Apporter la preuve des heures réalisées
La preuve des heures supplémentaires repose sur un système partagé entre le salarié et l'employeur.
Le salarié doit présenter des éléments suffisamment précis : agendas, courriels professionnels envoyés tardivement, plannings, badges d'entrée ou décomptes manuscrits.
Il n'est pas tenu de produire une preuve irréfutable, mais des indices crédibles.
Il revient ensuite à l'employeur de justifier des horaires effectivement accomplis, en vertu de l'article L.3171-4 du Code du travail.
En l'absence de système de décompte fiable mis en place par l'employeur, le doute profite au salarié.
Les majorations applicables sont de 25 % pour les huit premières heures supplémentaires hebdomadaires, puis 50 % au-delà, sauf accord d'entreprise prévoyant un taux différent qui ne peut être inférieur à 10 %.
Les heures peuvent aussi être compensées par un repos équivalent si un accord le prévoit.
Délais de prescription et conclusion
Le salarié dispose d'un délai de trois ans pour réclamer le paiement des heures supplémentaires impayées, conformément à l'article L.3245-1 du Code du travail.
Ce délai court à compter du jour où le salarié a connu ou aurait dû connaître les faits lui permettant d'agir.
Concrètement, il peut réclamer les sommes dues sur les trois années précédant sa demande, même s'il est toujours en poste.

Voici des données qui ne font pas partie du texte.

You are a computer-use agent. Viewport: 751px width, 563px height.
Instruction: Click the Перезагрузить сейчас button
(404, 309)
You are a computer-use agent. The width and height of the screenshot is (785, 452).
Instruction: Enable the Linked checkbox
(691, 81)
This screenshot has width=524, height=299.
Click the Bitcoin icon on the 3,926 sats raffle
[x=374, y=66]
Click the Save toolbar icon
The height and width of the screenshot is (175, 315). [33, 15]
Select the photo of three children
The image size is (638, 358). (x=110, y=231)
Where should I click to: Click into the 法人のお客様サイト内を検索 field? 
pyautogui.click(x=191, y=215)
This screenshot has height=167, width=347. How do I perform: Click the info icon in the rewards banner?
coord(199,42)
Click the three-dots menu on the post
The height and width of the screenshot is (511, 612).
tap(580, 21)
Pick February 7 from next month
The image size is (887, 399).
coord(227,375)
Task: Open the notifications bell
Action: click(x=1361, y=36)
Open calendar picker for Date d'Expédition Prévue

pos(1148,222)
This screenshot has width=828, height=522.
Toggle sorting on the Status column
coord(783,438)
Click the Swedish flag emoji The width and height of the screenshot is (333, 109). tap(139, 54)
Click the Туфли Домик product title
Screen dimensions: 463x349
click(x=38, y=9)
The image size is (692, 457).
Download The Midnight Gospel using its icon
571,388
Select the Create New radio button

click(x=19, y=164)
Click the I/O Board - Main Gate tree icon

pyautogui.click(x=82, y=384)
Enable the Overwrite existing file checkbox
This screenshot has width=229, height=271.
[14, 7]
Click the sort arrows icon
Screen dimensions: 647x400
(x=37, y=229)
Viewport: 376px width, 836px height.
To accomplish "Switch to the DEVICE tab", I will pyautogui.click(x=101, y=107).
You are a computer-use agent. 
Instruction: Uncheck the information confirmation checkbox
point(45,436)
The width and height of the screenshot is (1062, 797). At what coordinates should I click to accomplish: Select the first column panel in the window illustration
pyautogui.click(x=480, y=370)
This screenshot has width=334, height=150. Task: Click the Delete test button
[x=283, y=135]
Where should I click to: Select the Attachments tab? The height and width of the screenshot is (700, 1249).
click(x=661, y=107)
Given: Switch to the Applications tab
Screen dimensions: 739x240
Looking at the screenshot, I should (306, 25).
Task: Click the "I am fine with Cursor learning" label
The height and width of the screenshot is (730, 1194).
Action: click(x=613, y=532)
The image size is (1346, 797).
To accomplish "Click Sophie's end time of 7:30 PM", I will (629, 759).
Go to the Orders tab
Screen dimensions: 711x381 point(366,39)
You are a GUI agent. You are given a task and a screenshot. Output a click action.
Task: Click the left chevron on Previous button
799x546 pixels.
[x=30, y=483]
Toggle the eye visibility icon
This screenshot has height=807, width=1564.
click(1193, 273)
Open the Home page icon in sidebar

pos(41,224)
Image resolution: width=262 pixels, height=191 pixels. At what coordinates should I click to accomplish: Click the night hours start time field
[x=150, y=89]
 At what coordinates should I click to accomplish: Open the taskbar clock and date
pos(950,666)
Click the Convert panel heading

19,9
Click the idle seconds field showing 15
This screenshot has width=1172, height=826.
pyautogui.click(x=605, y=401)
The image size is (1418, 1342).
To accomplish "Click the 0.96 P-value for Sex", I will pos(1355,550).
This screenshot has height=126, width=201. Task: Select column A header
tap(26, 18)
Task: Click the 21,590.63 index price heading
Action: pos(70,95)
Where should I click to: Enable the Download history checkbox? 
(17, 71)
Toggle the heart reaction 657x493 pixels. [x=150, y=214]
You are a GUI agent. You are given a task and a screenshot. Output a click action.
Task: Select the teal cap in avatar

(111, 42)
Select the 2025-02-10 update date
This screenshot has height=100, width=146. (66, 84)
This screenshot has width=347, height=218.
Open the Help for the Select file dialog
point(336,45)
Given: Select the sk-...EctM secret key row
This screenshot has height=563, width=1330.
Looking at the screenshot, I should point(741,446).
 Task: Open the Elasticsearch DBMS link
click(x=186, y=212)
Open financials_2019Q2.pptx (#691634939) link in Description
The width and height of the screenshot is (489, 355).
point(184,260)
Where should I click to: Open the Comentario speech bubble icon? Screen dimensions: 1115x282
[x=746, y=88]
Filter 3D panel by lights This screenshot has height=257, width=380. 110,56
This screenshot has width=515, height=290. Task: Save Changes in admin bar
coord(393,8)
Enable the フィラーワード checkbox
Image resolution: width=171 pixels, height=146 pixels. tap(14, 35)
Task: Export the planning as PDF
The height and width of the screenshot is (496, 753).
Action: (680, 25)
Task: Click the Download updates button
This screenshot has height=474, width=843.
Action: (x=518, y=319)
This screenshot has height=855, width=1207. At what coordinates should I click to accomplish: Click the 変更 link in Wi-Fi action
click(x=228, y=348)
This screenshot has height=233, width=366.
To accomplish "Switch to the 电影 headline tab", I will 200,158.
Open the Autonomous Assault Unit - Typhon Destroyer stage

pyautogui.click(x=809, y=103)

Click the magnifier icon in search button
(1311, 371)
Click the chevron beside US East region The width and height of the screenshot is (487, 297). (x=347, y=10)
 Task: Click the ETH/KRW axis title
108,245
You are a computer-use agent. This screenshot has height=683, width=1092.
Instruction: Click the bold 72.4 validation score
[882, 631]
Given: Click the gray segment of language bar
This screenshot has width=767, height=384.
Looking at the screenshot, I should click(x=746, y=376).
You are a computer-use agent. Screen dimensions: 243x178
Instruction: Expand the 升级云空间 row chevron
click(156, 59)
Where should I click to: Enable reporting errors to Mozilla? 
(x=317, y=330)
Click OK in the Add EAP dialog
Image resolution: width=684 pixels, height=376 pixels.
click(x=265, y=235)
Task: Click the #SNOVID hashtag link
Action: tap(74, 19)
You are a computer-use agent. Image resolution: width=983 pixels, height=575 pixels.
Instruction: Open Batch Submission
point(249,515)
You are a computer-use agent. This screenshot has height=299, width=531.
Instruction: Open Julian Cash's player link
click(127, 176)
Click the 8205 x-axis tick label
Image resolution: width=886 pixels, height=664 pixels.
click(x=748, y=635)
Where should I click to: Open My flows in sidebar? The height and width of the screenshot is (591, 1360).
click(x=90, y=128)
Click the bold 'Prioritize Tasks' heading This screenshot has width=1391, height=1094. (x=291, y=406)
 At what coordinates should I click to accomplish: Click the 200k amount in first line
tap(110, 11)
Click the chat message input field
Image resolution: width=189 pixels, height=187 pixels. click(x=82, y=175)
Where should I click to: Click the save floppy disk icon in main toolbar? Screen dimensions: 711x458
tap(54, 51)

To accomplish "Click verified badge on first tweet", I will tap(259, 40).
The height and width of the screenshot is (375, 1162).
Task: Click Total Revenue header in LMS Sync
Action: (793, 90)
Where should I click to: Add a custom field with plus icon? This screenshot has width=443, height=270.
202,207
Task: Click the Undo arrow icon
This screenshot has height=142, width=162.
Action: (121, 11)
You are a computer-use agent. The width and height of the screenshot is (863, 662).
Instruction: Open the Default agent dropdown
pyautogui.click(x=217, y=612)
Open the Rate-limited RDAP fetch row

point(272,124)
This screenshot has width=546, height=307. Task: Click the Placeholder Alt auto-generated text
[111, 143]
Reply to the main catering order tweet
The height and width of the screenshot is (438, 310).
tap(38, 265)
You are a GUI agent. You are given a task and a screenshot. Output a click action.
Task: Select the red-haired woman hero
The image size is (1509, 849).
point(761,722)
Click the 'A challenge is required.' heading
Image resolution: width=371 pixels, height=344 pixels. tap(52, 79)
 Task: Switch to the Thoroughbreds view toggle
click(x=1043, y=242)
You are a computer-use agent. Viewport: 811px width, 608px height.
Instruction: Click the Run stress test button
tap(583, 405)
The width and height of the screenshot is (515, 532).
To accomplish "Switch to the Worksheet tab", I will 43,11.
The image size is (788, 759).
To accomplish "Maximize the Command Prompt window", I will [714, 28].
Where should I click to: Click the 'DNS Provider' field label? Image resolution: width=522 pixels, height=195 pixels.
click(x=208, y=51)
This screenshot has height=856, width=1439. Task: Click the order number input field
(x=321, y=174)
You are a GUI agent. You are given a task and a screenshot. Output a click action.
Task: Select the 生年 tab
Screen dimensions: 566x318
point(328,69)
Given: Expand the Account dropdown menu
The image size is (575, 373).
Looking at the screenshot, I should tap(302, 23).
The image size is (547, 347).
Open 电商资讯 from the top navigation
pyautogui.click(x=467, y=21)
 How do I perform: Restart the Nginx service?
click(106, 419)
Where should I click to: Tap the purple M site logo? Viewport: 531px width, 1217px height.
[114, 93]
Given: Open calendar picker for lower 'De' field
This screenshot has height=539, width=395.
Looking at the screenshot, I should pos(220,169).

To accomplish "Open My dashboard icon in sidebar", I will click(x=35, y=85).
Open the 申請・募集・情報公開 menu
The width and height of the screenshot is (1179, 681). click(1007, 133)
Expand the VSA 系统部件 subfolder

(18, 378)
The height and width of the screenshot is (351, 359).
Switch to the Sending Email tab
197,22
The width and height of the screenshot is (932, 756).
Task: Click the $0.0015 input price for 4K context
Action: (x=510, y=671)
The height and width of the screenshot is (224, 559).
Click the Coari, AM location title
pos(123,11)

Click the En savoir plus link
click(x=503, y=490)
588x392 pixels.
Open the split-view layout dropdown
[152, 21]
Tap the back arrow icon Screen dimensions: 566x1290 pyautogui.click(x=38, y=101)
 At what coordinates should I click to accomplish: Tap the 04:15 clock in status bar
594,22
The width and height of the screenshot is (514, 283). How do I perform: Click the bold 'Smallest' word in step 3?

En cas de rupture du contrat, la prescription court à compter de la fin du contrat et permet de remonter sur les trois années antérieures.
La procédure débute généralement par une mise en demeure adressée à l'employeur par lettre recommandée avec accusé de réception.
À défaut de réponse satisfaisante, le salarié peut saisir le conseil de prud'hommes.
Il est essentiel de conserver tout document attestant des horaires réellement effectués dès les premiers dépassements constatés.